Guided by Google Maps, we found ourselves walking on a broad street. The billboards on the shops read ‘Laad Bazar’. Basically, Laad Bazar is the surrounding area of Charminar. Men in white pyjamas and women clad in burqa were all around. Hands down this area is the shopping Mecca of Hyderabad.
We know Hyderabad is famous for pearls, but that’s not what we were planning to buy. On our radar were the colourful jingling bangles. The bangles of Laad Bazar are popular and the bright colours make them camera friendly.
We were scrutinising the shops with our eyes and trying our best to ignore the ambitious invites from the shopkeepers, calling at us from the doors of their shops. My (Tania) eye-blindingly orange salwar suit and the dangling camera made me an obvious “tourist”. The husband could have blended in with the crowd had I not been by his side.
We chose a random bangle alley. I (Tania) sifted through the never ending rows and columns of bangles on show. The cheerful shopkeepers, Osman Patil and Mohammad Hauz gladly posed for a photo. This is what we loved about Hyderabad. Initially, the people may appear to be grim, but once you start talking, you realise they are incredibly friendly and welcoming.
From them we got to know that the bangles are made somewhere near Agra in Uttar Pradesh but the largest market of the bangles is Laad Bazar. In this market, the bangles are generally made of either metal or glass. The costs of the bangles vary depending on the quality, but the starting price for a dozen is INR 30. I (Tania) gladly bought two dozens of bright red and yellow clinking glass jewellery for myself and a friend.
While leaving the alley, a young lad continuously requested me to click a photo of the “old man”. Initially, I couldn’t believe all this was being said with nothing but pure friendliness. Such is the warmth of Hyderabad.
The old man was disinterested but he posed anyways. His powerful face and eyes is any photographer’s dream.

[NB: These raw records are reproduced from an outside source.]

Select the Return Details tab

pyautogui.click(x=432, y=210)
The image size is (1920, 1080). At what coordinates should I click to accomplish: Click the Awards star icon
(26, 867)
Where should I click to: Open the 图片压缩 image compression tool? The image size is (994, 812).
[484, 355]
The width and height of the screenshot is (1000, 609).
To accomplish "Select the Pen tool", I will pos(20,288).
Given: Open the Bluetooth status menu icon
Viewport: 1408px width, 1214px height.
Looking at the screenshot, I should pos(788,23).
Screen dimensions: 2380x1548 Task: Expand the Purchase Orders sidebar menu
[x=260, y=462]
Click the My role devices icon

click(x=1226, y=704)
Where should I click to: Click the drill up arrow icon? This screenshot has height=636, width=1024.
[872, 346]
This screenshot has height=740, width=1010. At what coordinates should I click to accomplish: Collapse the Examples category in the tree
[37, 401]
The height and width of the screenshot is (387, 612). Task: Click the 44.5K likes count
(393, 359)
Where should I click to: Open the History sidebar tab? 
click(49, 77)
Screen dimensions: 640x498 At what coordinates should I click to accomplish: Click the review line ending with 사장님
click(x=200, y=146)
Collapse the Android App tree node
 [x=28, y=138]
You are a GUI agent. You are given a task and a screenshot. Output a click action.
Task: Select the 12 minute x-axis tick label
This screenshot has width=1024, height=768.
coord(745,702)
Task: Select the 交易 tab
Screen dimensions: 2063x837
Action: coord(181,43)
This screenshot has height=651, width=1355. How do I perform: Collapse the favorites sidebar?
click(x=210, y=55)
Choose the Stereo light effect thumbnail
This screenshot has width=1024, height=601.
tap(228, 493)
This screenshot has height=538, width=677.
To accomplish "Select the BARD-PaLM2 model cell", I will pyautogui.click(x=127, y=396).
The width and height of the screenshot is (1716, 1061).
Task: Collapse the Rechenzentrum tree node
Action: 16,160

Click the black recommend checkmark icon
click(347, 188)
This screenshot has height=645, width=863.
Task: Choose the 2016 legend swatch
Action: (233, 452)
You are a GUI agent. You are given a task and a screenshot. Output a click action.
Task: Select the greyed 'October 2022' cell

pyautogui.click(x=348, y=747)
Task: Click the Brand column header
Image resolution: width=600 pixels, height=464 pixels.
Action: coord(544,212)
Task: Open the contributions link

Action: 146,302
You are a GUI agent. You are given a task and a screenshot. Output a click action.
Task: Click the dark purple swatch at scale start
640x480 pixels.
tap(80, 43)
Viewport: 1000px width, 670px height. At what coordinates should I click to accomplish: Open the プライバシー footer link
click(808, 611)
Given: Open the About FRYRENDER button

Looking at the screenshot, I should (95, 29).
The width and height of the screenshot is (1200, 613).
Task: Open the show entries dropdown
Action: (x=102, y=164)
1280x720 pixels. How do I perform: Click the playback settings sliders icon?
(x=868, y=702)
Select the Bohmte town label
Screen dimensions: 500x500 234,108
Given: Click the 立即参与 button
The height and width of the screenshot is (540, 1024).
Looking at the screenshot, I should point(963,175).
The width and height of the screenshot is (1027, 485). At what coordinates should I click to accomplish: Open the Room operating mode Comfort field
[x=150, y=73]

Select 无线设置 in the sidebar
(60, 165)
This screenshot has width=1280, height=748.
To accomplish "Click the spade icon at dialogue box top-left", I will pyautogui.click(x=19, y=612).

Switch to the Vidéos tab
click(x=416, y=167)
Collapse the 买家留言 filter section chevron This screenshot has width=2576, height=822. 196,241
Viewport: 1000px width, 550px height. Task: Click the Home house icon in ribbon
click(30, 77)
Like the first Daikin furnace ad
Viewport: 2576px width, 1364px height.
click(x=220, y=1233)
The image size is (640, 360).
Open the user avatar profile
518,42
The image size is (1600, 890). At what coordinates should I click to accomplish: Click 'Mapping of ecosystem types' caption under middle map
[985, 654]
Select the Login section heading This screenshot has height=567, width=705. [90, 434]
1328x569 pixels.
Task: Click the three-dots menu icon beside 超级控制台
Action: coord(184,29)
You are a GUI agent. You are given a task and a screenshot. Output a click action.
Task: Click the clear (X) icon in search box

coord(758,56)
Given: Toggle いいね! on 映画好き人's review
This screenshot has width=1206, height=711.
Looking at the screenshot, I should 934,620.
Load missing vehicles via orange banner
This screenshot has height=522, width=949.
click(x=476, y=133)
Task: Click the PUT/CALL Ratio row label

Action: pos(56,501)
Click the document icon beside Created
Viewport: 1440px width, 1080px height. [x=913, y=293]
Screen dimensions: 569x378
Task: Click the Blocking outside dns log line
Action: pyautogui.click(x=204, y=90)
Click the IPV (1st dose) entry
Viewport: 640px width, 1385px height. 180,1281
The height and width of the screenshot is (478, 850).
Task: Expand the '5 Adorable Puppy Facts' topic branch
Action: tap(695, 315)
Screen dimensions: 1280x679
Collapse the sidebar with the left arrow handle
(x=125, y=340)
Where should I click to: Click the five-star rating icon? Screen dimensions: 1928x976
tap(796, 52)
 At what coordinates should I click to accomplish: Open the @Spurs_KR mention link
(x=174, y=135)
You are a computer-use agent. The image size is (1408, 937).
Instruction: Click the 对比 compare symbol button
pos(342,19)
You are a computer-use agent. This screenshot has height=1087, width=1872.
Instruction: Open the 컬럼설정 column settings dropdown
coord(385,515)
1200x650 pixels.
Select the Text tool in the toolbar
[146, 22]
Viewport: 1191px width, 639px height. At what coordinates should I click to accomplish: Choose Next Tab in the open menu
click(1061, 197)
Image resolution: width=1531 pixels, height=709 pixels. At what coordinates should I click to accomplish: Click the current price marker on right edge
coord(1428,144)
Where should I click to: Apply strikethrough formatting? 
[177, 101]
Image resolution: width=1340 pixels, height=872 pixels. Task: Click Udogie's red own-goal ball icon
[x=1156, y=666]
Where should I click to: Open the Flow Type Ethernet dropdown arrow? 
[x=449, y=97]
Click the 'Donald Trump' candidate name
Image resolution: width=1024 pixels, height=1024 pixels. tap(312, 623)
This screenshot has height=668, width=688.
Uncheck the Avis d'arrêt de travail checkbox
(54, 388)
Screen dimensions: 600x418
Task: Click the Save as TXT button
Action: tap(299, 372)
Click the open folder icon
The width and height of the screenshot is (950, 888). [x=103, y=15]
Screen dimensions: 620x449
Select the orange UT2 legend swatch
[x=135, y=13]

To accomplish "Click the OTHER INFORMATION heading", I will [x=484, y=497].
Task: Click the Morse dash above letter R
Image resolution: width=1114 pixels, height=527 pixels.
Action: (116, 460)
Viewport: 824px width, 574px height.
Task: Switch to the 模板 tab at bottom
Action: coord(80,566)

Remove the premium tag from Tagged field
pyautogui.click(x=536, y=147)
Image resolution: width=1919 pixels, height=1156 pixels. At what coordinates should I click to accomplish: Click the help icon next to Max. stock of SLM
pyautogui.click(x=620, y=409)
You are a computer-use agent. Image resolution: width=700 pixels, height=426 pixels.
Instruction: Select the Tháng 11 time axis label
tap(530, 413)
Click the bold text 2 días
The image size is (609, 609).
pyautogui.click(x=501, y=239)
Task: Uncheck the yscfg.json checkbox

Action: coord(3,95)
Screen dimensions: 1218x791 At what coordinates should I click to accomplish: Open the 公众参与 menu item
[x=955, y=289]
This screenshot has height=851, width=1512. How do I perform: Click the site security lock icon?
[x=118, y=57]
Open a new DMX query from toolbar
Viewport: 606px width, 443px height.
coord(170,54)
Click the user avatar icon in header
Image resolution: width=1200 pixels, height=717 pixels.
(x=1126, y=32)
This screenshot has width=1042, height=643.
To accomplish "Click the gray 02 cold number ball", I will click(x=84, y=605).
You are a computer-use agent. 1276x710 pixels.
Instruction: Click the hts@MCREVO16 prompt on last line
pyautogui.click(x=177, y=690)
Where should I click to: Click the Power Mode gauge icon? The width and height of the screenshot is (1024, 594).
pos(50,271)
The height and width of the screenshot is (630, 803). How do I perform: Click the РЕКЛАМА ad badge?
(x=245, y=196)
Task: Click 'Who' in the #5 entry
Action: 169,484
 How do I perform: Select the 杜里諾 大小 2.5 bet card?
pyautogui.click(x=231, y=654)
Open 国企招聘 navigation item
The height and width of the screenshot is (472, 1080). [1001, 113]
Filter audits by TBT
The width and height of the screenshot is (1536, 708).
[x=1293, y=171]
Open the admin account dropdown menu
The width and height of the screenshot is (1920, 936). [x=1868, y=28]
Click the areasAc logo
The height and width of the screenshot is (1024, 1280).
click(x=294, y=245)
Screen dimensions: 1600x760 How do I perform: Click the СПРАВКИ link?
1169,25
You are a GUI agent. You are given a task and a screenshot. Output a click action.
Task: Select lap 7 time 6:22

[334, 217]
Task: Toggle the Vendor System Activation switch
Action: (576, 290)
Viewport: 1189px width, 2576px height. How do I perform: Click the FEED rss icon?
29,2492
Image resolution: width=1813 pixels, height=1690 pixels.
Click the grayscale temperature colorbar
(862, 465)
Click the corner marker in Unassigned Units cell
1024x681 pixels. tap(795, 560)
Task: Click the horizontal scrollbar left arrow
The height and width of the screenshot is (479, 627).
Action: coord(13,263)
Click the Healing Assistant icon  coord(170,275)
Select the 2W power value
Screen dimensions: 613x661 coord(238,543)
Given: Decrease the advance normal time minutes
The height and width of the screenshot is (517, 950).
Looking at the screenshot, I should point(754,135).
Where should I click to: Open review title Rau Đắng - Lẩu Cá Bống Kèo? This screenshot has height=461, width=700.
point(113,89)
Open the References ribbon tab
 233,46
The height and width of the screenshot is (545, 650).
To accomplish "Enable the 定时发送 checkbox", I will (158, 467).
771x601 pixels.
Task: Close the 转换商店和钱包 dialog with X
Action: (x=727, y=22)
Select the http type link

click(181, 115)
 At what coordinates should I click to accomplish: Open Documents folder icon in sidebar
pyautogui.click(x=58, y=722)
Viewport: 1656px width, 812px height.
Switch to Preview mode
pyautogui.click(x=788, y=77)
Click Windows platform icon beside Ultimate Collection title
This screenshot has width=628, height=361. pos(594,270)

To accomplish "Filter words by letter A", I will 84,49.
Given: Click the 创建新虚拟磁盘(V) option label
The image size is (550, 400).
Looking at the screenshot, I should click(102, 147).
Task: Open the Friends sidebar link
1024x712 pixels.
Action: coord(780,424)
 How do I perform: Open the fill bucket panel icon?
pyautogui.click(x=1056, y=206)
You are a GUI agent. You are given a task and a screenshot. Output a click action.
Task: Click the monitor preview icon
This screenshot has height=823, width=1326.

We were walking through a beautiful chaos of carpets, colourful Indian ethnic wear, jewelleries, spices and vendors selling a variety of accessories at dirt cheap price on carts.
As we left Laad Bazar and continued walking towards Patthargatti in search of ‘attar’— a type of perfume made by the indigenous population, we noticed a change. ‘Tourist’ oriented shops got replaced by grocery shops. The ambitious invitations to visit the shops stopped. For the first time in our lives, we saw shops selling dried fish.
We reached a dirty cobblestoned lane where goats freely roamed around and ate remains of fruits and vegetables. The smell of rot hung heavy over the area. We assume this place comes to life at a certain time of the day when the vegetable, fish and meat sellers gather to do business. An arch, probably standing there from the time of the Mughals, stood as the gateway to another alley.
This place was Mir Alam Mandi. We soon reached Pathargatti as recorded by our Google Maps. If I am to believe Google, there is almost no difference between the two! With headquarters in Hyderabad, it would be a shame if Google Maps shows wrong information in the city.
Mohammad Naseeruddin of Al-Saba perfumers is the fourth generation of his family. His shop specialises in attar and incense. He applied small bouts of the different scents that his shop displays on little parts of our hands. Our sweat laden body was soon covered in the fragrance of rajnigandha (tuberose), sandalwood and many other aromas which we failed to identify.
We purchased the smallest possible quantity of the sandalwood attar as a memento of Hyderabad. Mr. Naseeruddin poured the attar in a vial and handed it to us.
The vial has found a royal place in our humble home. We don’t use it in fear of it getting exhausted. We don’t move it around for the fear that it may break. The vial is representative of Hyderabad and the wonderful time we spent in the city. We can’t wait to return!